Volvió a leer. Algo no casaba entre el escrito y la lectura de su hermano. No preguntó, pero concluyó que hay otros idiomas y que se escriben de una manera y se leen de otra. Más tarde lo asoció con el gusto nocturno del tío José por el radio de mueble, con ojo mágico y dial lleno de ciudades y lenguas a veces incomprensibles; también con la respuesta lacónica de su papá a turistas que de vez en cuando aparecían por el pueblo con aire de desamparo: ai don espic inglis.
Antes de su día más feliz papá y mamá lo habían llevado al frío, sentado sobre sus piernas, primero por carreteras polvorientas y después en un tren interminable que parecía arrastrar los rieles tras de sí, para conocer a sus hermanos mayores, quienes recibirían las órdenes menores en su camino al sacerdocio.
Siempre recordaría que los carros y la gente se convertían en miniaturas al verlos desde la ventana de un tercer piso. También el alboroto con sordina de la gente vestida de circunstancia en la puerta de la capilla antes de la ceremonia. Después, las felicitaciones, presentaciones y saludos, junto con los augurios y noticias de nuevos destinos. Un nuevo conocido, tan inteligente como feo, según decían, partiría pronto para Japón, un lugar extraño donde seguiría siendo exitoso.
-¿Tocayo, te vas conmigo? –le dijo con una sonrisa pícara. El asintió y los demás lo celebraron.
Al regreso, en avión, le faltó la experiencia del aterrizaje, por culpa de la tía que, por estar rezando, no lo despertó.
Años después, tras un viaje de semanas hasta el otro lado del mar, uno de sus hermanos lejanos empezó a enviar cartas desde 42 Rue de Grenelle- París, y su padre a responderlas.
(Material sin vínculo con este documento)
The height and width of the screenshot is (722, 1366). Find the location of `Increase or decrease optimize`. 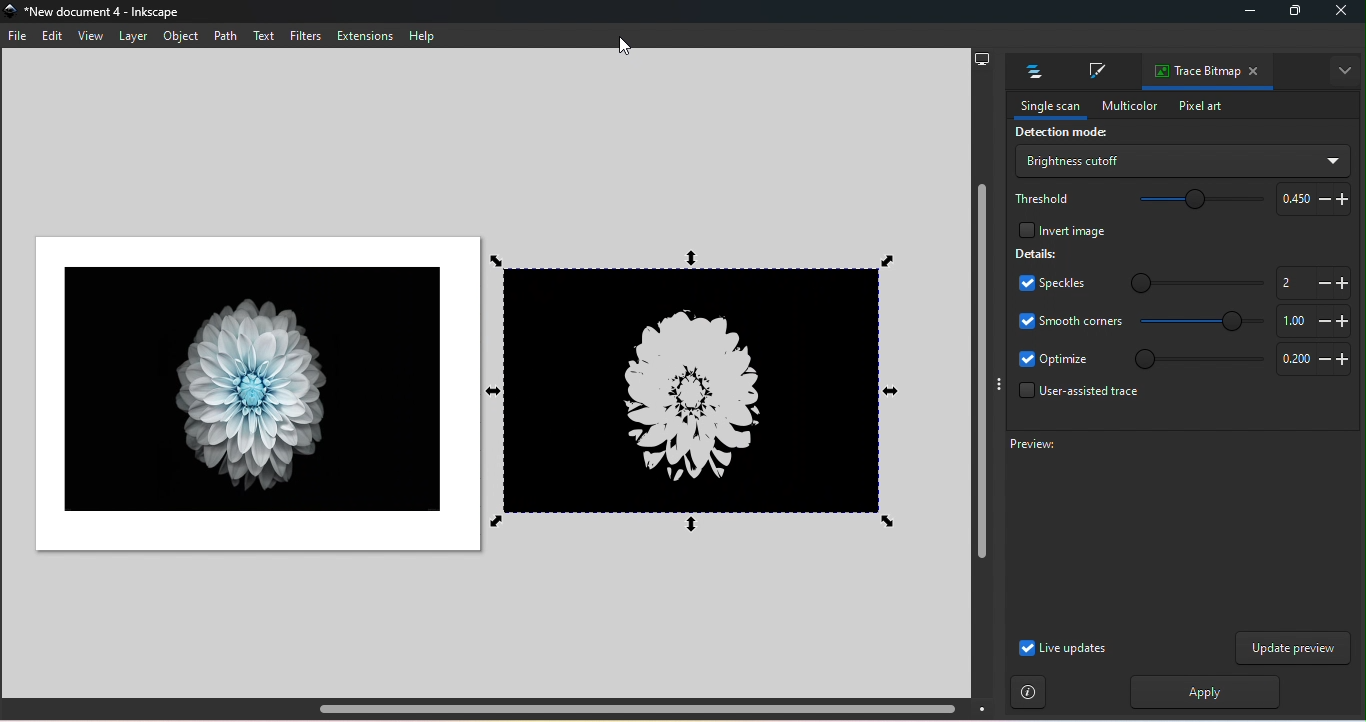

Increase or decrease optimize is located at coordinates (1310, 361).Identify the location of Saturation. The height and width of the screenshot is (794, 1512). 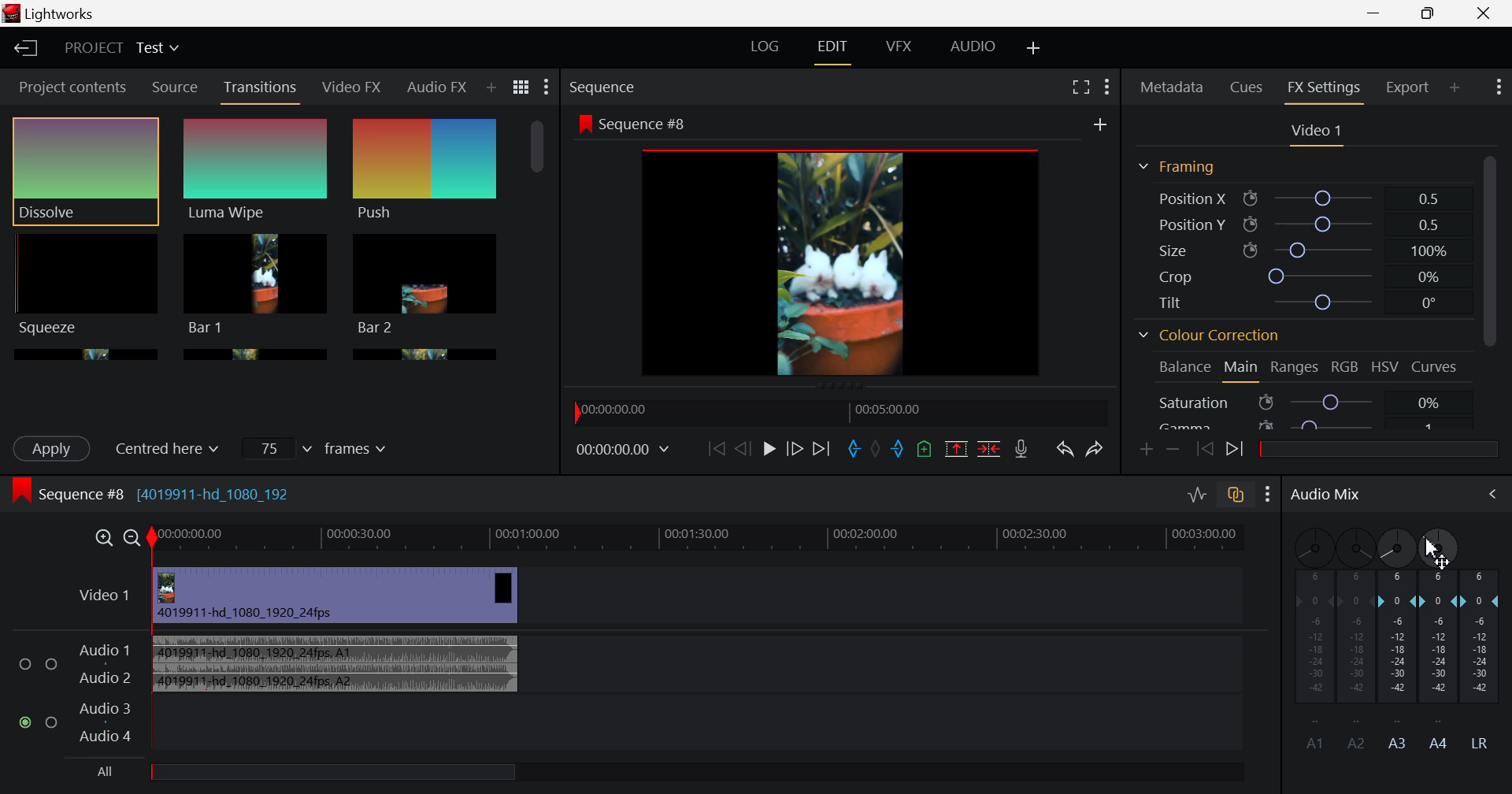
(1302, 402).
Poco a poco, atando cabos, sintió que el mundo es más amplio y rico que el pueblo donde nacimos. Luego, ya adulto, aprendió que todas las lenguas se leen como se escriben, que podemos aprenderlas, que expresan diferentes sentimientos y formas de vivir, que en todas se pueden decir cosas bonitas, y que cualquier lugar deja de ser ajeno cuando hay a quien amar, porque entonces el olor de las personas, el aire y las cosas se tornan familiares.